The high cost of poor data flow

15 November 2010

15 November 2010 | Helen Gilbert 

Fragmented supply chain information is costing British businesses up to £1.2 billion in missed sales each year, research has found.

Poor information flows along supply chain operations caused missed sales opportunities, an inability to meet peaks in demand and dissatisfied customers, according to findings presented at IT firm Oracle's roundtable meeting last week. 

The report, The Fragmented Supply Chain, quizzed 100 supply chain executives from large companies with 250 or more employees in the UK, who admitted poor information flows were having a detrimental impact on business performance.

Each supply chain executive spends almost half their time (48 per cent) sifting through spreadsheets, emails and databases to keep track of their supply chains, the research showed.
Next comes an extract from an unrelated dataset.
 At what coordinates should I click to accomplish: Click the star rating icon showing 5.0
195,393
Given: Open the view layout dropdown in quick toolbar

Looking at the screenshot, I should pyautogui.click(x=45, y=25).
Reasons cited for the disjointed information included: a heavy volume of information to manage (41 per cent); data held in multiple, isolated databases and spreadsheets (37 per cent); constant changes in the supply chain (34 per cent); and the complex nature of the supply chain (34 per cent).

Nearly half the firms surveyed (47 per cent) said this resulted in missed sales opportunities at a combined cost of £1.2 billion each year for UK firms.

Limited productivity, reduced competitive advantage, long product lead times and hampered growth and recovery efforts were also identified as problems caused by fragmented supply chains.

In some cases, the disjointed information flows across the business are so extreme that for one in three companies a physical product travels as fast or faster across the supply chain than the information related to it, the Oracle report claimed.

Andrew Spence, Oracle’s supply chain business development director, described information management for many supply chains as not reflecting the way organisations operate today.

“Companies are working with systems set up and designed for an environment where a lot of work is done within one company, rather than the vast network of suppliers, designers and partners that is the reality of the modern business,” he said.